▸ Actions to take
1. Answer these questions from the text on prediction intervals:
(a) Which argument draws the prediction interval on a forest plot?
(b) What model should be fit by default?
(c) In the conclusion, what does the confidence interval tell you?
2. Copy the stretch of the text on prediction intervals from "Worse, the two" through "it is free.", substituting "combined" for "pooled".

▸ Page extract
##########

It is wider, and that is the point, not a flaw. A common objection is that the prediction interval "looks bad" because it so often crosses the null. That width is information. Suppressing it does not make the underlying uncertainty go away. It only hides it from the decision-maker.

What to do: report the spread, not just the centre

The fix here is unusually cheap and unusually clear, which is why a decade of methodological literature keeps repeating it. The problem is not a deficiency of the data or of the software. It is a habit of reporting. Habits are modifiable.

Fit a random-effects model with Knapp–Hartung by default, and treat the equal-effects model as a special-case assumption to be justified, never a default.
Report all of $\tau^2$ , $I^2$ (with its confidence interval), and the 95% prediction interval, not $I^2$ alone. Give heterogeneity in clinical units, not just as a percentage.
Draw the prediction interval on every forest plot (addpred = TRUE). If a figure shows a pooled diamond without a prediction bar, it is incomplete.
Interpret the two intervals together. State explicitly when they disagree, as in "the average effect favours the device (CI 0.62 to 0.91), but a future study's true effect could plausibly range from benefit to harm (PI 0.35 to 1.61)." That sentence is more honest, and more useful, than either interval alone.
When $k$ is small, say so and use a corrected method. Do not let an unstable $\hat\tau^2$ masquerade as precision in either direction.
In a CER, frame the prediction interval as the bridge to PMCF, the quantitative expectation against which post-market data will be judged.

Conclusion

The confidence interval is not wrong. It is answering a different question from the one most readers think they are asking. It tells you how precisely you have located the average of a distribution of true effects. The prediction interval tells you how wide that distribution is, and therefore what the next study, the next centre, the next patient population should be expected to show. In a heterogeneous evidence base, the gap between the two is not a technicality. It is the difference between "we are confident about the past" and "we can forecast the future," and only the second is a clinical decision.

Worse, the two intervals routinely point in opposite directions: a "significant" pooled benefit sitting on top of a prediction interval that spans harm. When that happens, reporting only the confidence interval does not simplify the evidence. It overstates it. And the cost of doing better is a single argument in a single function call.

Report the spread, not just the centre. Draw the prediction interval on every forest plot. The reform is overdue, and it is free.

References

Borenstein, M., Higgins, J. P. T., Hedges, L. V., & Rothstein, H. R. (2017). Basics of meta-analysis: I² is not an absolute measure of heterogeneity. Research Synthesis Methods, 8(1), 5–18.
Higgins, J. P. T., Thompson, S. G., & Spiegelhalter, D. J. (2009). A re-evaluation of random-effects meta-analysis. Journal of the Royal Statistical Society: Series A, 172(1), 137–159.

##########

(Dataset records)

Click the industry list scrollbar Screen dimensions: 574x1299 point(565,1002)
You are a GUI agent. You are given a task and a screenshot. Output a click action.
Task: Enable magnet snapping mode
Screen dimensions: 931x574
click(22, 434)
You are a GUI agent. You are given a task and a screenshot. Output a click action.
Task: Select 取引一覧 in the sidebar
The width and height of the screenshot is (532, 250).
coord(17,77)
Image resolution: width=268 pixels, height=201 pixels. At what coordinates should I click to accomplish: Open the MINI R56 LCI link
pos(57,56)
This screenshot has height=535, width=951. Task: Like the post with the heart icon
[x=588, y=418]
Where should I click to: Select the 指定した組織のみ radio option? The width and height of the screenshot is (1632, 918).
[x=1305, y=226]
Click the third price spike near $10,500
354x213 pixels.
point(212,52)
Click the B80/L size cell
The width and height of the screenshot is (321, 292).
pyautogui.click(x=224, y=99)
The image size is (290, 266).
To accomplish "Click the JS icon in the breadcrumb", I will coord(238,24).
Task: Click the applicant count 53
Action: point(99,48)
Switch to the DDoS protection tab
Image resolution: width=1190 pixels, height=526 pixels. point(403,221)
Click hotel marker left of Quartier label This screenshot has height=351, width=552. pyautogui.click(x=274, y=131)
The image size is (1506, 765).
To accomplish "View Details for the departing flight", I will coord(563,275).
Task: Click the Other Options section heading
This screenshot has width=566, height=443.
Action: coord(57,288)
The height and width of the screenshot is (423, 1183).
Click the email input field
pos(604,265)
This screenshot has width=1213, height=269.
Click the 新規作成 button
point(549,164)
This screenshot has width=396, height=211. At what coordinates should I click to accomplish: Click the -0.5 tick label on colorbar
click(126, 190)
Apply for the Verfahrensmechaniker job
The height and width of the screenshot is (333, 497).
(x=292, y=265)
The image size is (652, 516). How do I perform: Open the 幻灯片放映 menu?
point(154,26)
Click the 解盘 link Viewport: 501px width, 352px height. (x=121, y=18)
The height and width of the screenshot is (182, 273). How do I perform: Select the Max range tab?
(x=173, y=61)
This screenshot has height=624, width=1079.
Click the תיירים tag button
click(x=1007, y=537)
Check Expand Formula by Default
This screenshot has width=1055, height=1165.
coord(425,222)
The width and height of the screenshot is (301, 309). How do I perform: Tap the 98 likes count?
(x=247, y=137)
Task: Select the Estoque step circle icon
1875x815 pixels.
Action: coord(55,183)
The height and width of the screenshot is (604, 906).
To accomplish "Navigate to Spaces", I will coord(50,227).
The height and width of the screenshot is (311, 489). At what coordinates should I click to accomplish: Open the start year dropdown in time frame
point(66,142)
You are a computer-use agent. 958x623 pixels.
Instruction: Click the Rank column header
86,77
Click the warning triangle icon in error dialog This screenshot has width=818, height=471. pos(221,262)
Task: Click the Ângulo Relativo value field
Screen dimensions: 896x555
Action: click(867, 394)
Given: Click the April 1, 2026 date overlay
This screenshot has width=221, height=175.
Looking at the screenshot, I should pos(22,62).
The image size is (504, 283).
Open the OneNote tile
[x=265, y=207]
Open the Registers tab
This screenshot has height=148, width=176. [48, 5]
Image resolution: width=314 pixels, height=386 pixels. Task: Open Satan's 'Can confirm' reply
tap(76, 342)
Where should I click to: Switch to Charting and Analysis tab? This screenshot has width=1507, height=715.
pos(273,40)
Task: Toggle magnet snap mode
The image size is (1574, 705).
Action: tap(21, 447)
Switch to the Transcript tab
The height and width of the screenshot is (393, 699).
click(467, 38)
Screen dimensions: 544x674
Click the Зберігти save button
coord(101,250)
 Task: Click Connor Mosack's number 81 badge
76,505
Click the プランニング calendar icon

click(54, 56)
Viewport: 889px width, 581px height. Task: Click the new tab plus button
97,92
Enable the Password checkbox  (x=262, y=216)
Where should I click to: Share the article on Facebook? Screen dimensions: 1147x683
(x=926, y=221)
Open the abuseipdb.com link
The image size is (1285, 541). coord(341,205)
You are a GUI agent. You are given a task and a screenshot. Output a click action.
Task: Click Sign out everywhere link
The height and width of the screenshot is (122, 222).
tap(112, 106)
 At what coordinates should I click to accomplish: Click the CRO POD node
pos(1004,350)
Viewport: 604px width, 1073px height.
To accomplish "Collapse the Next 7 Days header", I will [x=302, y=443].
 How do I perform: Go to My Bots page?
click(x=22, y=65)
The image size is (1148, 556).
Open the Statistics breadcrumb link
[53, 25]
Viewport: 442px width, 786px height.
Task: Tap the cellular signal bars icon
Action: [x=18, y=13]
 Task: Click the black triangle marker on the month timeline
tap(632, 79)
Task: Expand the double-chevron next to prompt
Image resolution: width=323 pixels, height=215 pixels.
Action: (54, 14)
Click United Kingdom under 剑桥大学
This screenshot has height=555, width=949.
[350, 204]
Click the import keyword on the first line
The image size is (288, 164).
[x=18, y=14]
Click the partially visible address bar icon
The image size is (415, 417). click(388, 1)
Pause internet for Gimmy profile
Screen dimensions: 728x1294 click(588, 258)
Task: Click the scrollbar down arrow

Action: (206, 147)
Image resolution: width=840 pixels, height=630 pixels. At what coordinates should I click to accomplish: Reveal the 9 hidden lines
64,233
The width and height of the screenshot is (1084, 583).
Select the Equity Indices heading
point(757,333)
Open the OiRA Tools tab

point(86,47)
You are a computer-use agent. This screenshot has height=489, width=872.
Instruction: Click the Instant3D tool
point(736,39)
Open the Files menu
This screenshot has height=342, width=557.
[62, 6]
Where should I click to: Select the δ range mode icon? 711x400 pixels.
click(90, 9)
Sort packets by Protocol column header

##########

▸ Exercise responses
1.
(a) addpred = TRUE
(b) A random-effects model with Knapp–Hartung
(c) How precisely you have located the average of a distribution of true effects

2.
Worse, the two intervals routinely point in opposite directions: a "significant" combined benefit sitting on top of a prediction interval that spans harm. When that happens, reporting only the confidence interval does not simplify the evidence. It overstates it. And the cost of doing better is a single argument in a single function call.

Report the spread, not just the centre. Draw the prediction interval on every forest plot. The reform is overdue, and it is free.